Building asset value mapping in support of flood risk assessments: A case study of Shanghai, China
Exposure is an integral part of any natural disaster risk assessment, and damage to buildings is one of the most important consequence of flood disasters. As such, estimates of the building stock and the values at risk can assist in flood risk management, including determining the damage extent and severity. Unfortunately, little information about building asset value, and especially its spatial distributions, is readily available in most countries. This is certainly true in China, given that the statistical data on building floor area (BFA) is collected by administrative entities (i.e. census level). To bridge the gap between census-level BFA data and geo-coded building asset value data, this article introduces a method for building asset value mapping, using Shanghai as an example.
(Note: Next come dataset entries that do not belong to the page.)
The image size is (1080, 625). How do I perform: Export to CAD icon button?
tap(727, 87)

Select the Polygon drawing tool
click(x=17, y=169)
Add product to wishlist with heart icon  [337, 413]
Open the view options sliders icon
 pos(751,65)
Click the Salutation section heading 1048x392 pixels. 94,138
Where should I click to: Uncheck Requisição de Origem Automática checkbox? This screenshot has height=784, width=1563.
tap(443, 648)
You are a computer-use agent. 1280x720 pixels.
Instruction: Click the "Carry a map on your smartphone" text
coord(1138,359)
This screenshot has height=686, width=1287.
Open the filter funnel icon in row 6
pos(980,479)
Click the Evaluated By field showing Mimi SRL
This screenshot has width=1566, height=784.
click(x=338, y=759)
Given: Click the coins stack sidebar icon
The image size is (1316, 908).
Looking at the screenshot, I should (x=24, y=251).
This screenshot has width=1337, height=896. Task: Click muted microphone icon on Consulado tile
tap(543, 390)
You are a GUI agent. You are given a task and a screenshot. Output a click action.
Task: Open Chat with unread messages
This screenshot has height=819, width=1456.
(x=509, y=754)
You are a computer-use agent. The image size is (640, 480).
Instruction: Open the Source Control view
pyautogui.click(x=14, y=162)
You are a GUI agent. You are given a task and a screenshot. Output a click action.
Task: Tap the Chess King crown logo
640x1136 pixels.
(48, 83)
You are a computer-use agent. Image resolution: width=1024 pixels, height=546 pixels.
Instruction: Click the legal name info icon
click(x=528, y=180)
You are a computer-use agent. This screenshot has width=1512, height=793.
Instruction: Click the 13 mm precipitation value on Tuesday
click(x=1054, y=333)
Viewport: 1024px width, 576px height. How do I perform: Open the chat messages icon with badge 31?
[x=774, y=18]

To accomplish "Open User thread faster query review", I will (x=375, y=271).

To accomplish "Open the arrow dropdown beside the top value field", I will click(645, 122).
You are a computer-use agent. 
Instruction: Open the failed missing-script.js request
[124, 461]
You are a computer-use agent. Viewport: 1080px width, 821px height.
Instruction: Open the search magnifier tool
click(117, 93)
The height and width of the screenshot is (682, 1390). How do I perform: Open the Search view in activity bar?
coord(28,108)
This method consists of a census-level BFA disaggregation (downscaling) by means of a building footprint map extracted from high-resolution remote sensing data, combined with LandScan population density grid data and a financial appraisal of building asset values. Validation with statistical data and field survey data confirms that the method can produce good results, but largely constrained by the resolution of the population density grid used. However, compared with other models with no disaggregation in flood exposure assessment that involves Shanghai, the building asset value mapping method used in this study has a comparative advantage, and it will provide a quick way to produce a building asset value map for regional flood risk assessments. We argue that a sound flood risk assessment should be based on a high-resolution—individual building-based—building asset value map because of the high spatial heterogeneity of flood hazards.